= Beginning of Section =

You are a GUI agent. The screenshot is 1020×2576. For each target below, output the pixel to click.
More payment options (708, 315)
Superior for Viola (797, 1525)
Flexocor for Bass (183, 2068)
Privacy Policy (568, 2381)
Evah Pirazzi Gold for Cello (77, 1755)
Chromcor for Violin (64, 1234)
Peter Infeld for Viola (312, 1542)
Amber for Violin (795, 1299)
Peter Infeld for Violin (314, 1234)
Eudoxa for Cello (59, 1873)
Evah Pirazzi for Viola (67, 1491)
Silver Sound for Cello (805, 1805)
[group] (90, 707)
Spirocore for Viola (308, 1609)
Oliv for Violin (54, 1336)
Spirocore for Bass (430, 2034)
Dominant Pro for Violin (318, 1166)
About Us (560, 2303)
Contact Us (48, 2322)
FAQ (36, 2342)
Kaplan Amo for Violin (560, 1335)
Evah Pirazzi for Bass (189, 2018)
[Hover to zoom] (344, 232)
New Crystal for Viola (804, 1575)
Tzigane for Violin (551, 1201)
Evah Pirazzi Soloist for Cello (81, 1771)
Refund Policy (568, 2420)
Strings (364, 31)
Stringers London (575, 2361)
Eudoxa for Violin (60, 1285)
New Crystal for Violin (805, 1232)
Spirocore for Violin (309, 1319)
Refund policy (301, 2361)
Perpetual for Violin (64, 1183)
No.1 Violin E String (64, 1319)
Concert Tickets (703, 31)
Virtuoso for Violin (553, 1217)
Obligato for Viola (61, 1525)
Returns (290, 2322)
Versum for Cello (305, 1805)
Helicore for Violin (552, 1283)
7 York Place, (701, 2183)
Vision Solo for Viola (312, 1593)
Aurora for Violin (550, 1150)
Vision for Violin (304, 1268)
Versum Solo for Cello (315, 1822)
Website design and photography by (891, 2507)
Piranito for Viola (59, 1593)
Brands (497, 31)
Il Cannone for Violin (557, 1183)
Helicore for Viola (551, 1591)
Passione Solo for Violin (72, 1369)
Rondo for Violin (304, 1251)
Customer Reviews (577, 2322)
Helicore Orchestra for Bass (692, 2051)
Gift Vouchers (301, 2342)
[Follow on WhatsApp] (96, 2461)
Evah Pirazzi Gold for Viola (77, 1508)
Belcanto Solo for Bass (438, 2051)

= End of Section =

◆ **What to do**: Repeat each entry word for word.

◆ **Problem solution**:
You are a GUI agent. The screenshot is 1020×2576. For each target below, output the pixel to click.
More payment options (708, 315)
Superior for Viola (797, 1525)
Flexocor for Bass (183, 2068)
Privacy Policy (568, 2381)
Evah Pirazzi Gold for Cello (77, 1755)
Chromcor for Violin (64, 1234)
Peter Infeld for Viola (312, 1542)
Amber for Violin (795, 1299)
Peter Infeld for Violin (314, 1234)
Eudoxa for Cello (59, 1873)
Evah Pirazzi for Viola (67, 1491)
Silver Sound for Cello (805, 1805)
[group] (90, 707)
Spirocore for Viola (308, 1609)
Oliv for Violin (54, 1336)
Spirocore for Bass (430, 2034)
Dominant Pro for Violin (318, 1166)
About Us (560, 2303)
Contact Us (48, 2322)
FAQ (36, 2342)
Kaplan Amo for Violin (560, 1335)
Evah Pirazzi for Bass (189, 2018)
[Hover to zoom] (344, 232)
New Crystal for Viola (804, 1575)
Tzigane for Violin (551, 1201)
Evah Pirazzi Soloist for Cello (81, 1771)
Refund Policy (568, 2420)
Strings (364, 31)
Stringers London (575, 2361)
Eudoxa for Violin (60, 1285)
New Crystal for Violin (805, 1232)
Spirocore for Violin (309, 1319)
Refund policy (301, 2361)
Perpetual for Violin (64, 1183)
No.1 Violin E String (64, 1319)
Concert Tickets (703, 31)
Virtuoso for Violin (553, 1217)
Obligato for Viola (61, 1525)
Returns (290, 2322)
Versum for Cello (305, 1805)
Helicore for Violin (552, 1283)
7 York Place, (701, 2183)
Vision Solo for Viola (312, 1593)
Aurora for Violin (550, 1150)
Vision for Violin (304, 1268)
Versum Solo for Cello (315, 1822)
Website design and photography by (891, 2507)
Piranito for Viola (59, 1593)
Brands (497, 31)
Il Cannone for Violin (557, 1183)
Helicore for Viola (551, 1591)
Passione Solo for Violin (72, 1369)
Rondo for Violin (304, 1251)
Customer Reviews (577, 2322)
Helicore Orchestra for Bass (692, 2051)
Gift Vouchers (301, 2342)
[Follow on WhatsApp] (96, 2461)
Evah Pirazzi Gold for Viola (77, 1508)
Belcanto Solo for Bass (438, 2051)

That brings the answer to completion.